Veteran Director Peter Royston has done the Y summer theater program for eight years and decades of theater before that. Twenty years ago he directed an off-Broadway version of Twelfth Night which he also took the liberties of setting in jazzy New Orleans, for which his lifelong friend, Peter Nissen, created the original music.
But this was his first time directing English language learners, and he might have been just as nervous as they were.
"There no question that, although Alexane and Adriana were very enthusiastic, I was nervous as we began the rehearsal process," Royston said. "After all, Shakespeare's language is difficult enough for modern English speakers - how would it be for young people learning English as a second language?"
He found inspiration from the words of an old professor of his, who once said Shakespeare can be equally challenging for any level of English speaker. "In a way, when it comes to Shakespeare," said Royston, "we're ALL English Language Learners!"
The challenge with putting on a Shakespeare production is to have the actors' understanding of the language be so thorough and physical that the audience will gain equal understanding.
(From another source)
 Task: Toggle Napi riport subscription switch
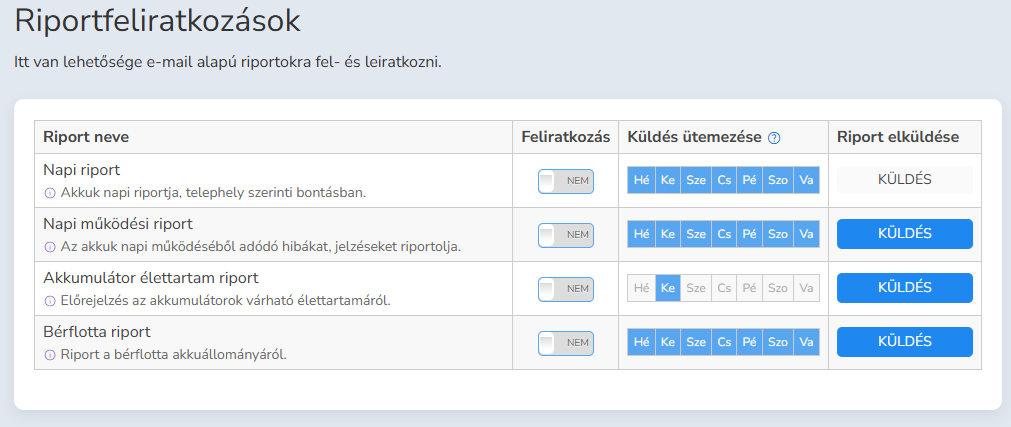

Meaning, said Royston, has to be conveyed through "voice, facial expressions and body language. I often say to the actors, 'Let's say someone from Mars came to see our show and didn't understand the language. How would you show this word or phrase to make our Martian audience member understand what it means?'"
This age old adage, 'show-don't-tell,' is where both Adriana and Alexane excelled, said Royston. "They both joined the other cast members in creating smart, funny, clear performances. For them, the language became not about the dictionary, but about the feelings the words provided."